Preface: as of May 2023, the system introduced on this page has been superseded by the newer PC-Phone USB Sync—a standalone backup/sync app that runs on both Android 8-and-later devices, as well as Windows, macOS, and Linux PCs. Read about and fetch the new app at its separate website, and tap Details in the follow-up page's preface for more info.
This page is a continuation of the Android 11 saga started here and left here. It both reviews the prospects for keeping content on a new Samsung flagship phone, and details a work-around that was developed to manage content with Mergeall on this device.
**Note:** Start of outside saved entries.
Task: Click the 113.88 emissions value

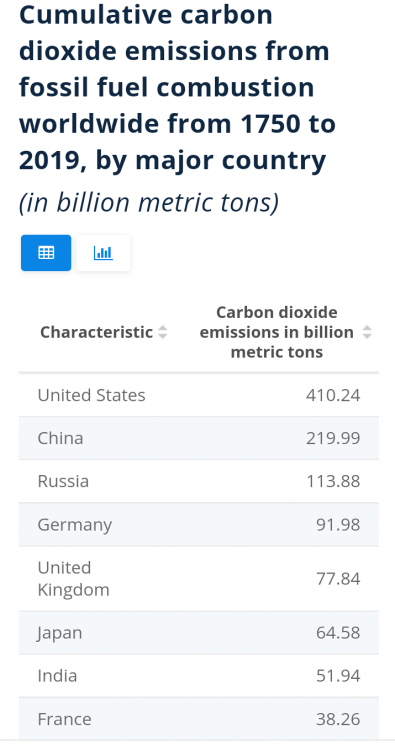Action: (333, 481)
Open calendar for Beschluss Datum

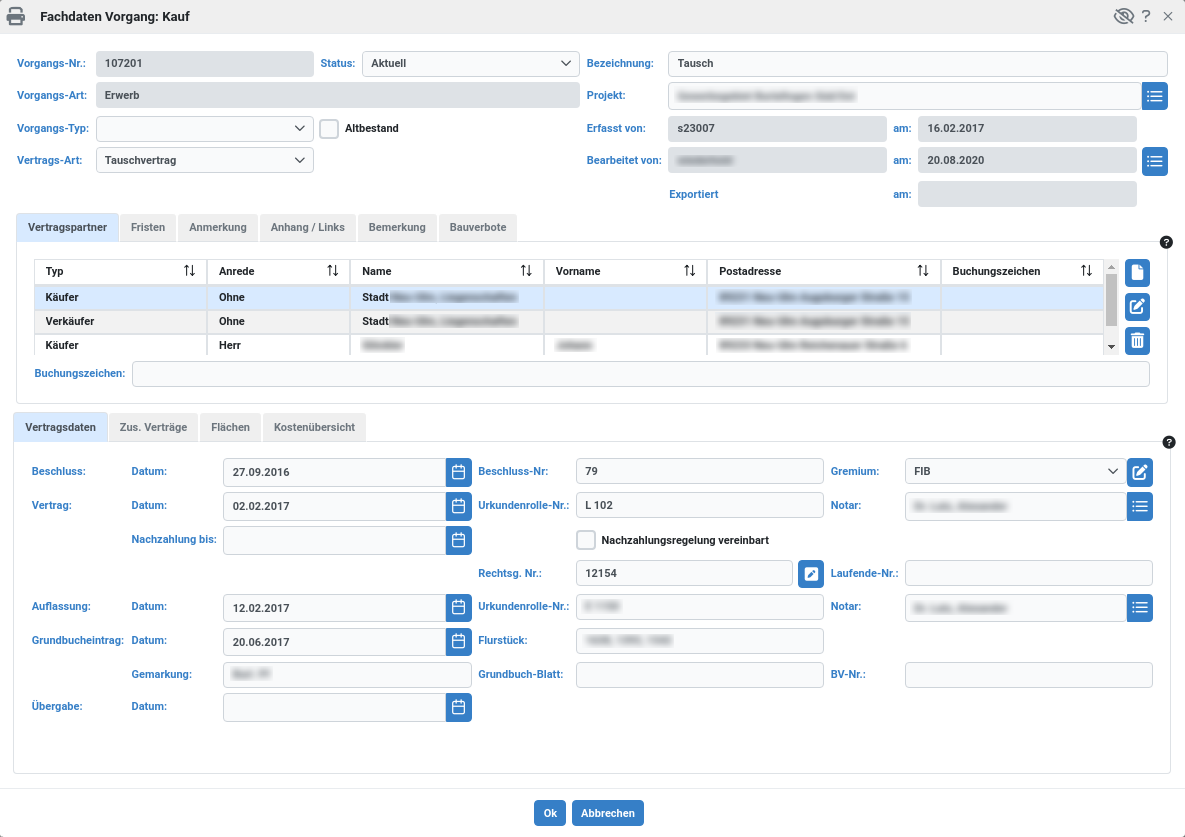pos(458,472)
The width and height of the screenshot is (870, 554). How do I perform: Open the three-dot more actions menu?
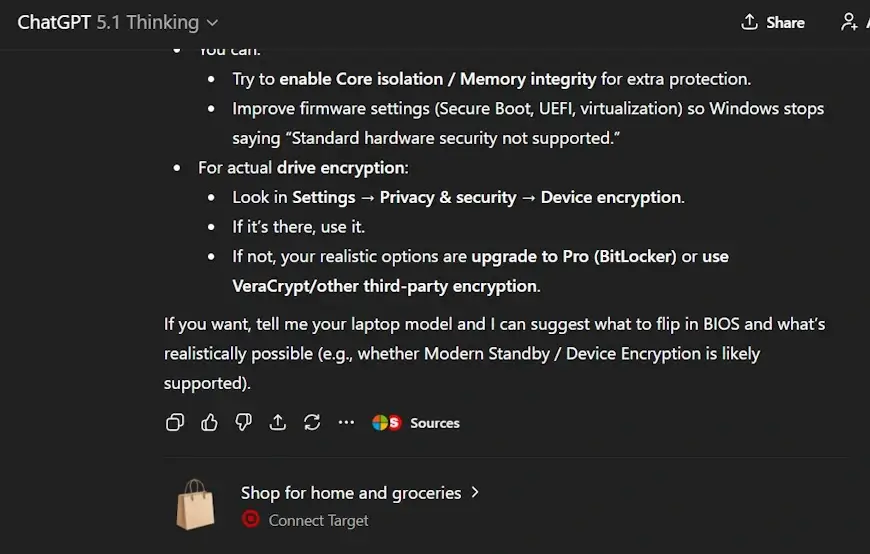346,423
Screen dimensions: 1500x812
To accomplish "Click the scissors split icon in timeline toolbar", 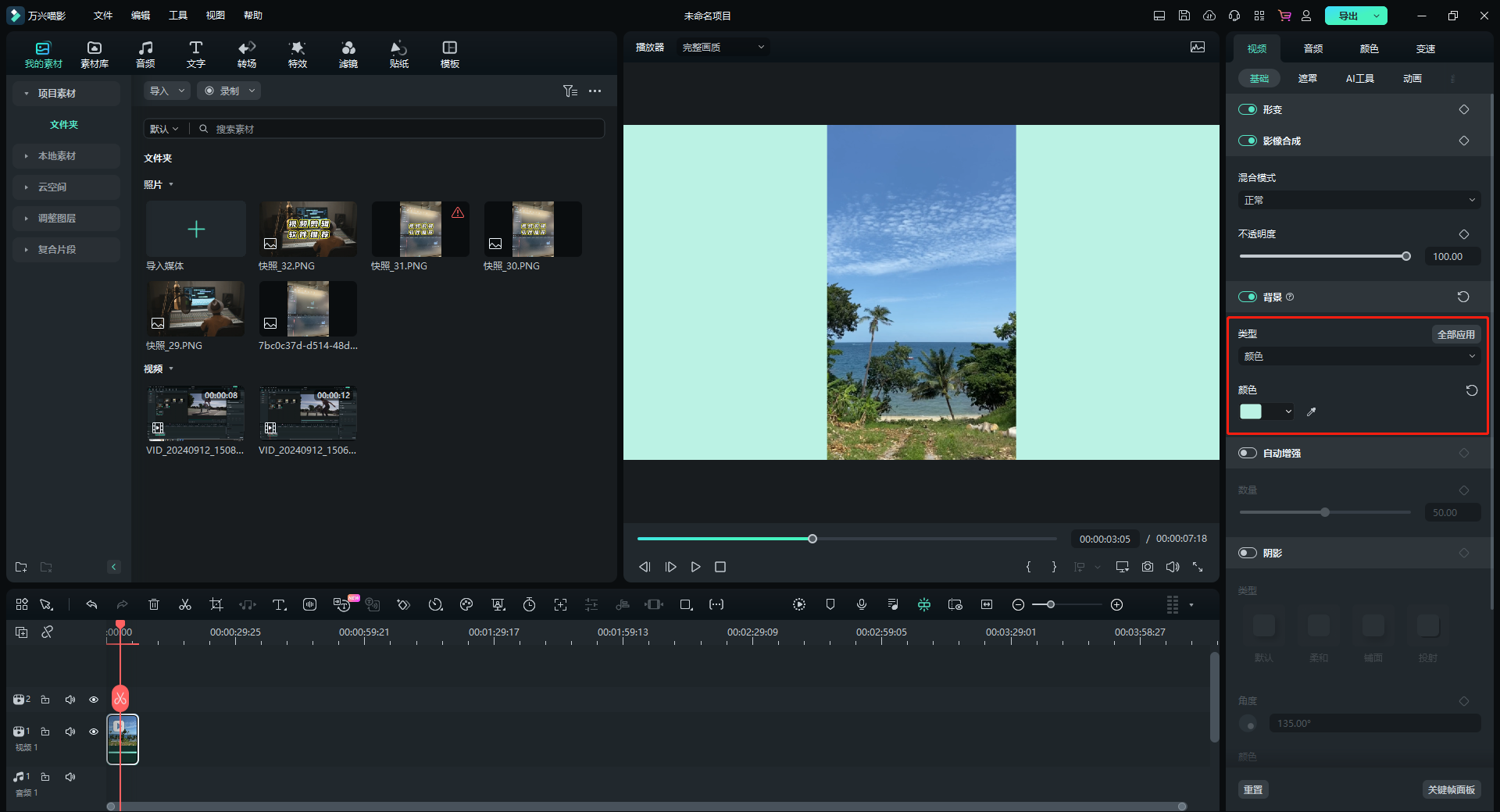I will pyautogui.click(x=185, y=604).
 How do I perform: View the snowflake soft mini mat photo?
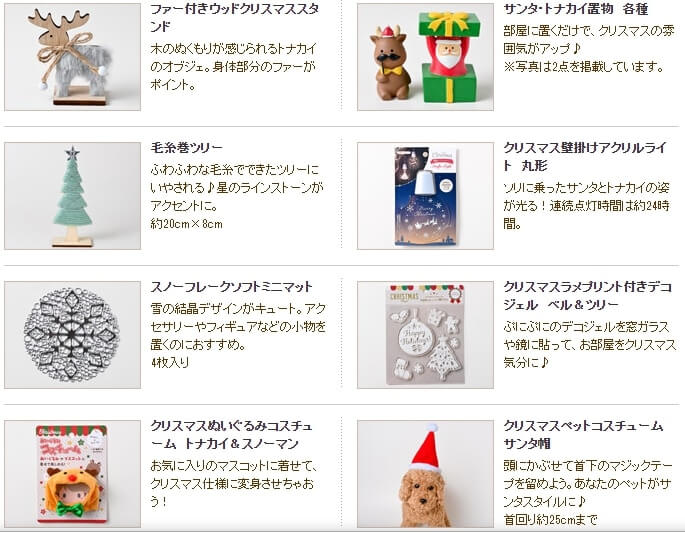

The work-around chronicled here is a partly manual process which requires a new script and a dedicated proxy drive, and may at first seem less convenient than the USB access or microSD cards available earlier. But it passes as a fix of sorts, takes roughly the same amount of user interaction, and can be used with any Android 11 and later device that has been similarly handicapped by both its hardware and software makers (at this writing, Android 12 is still maimed).
A note up front: this page does not reflect a vested interest of any kind in Samsung or its products. The phone focus here stems from a first-hand evaluation, and is rooted in the fact that this company has been a leading Android vendor for years. While other phones' mileage may vary, the reality is that Samsung's moves have almost as much weight on the Android world as those of Android itself.
In August 2021, Samsung released its newest flagship Android phone, the Galaxy Z Fold3 5G. This device is clearly interesting from a hardware perspective—it's both phone and mini tablet, with an amazing screen that brings content creation into scope, and makes it difficult to go back to the standard candy-bar form factor and its porthole views.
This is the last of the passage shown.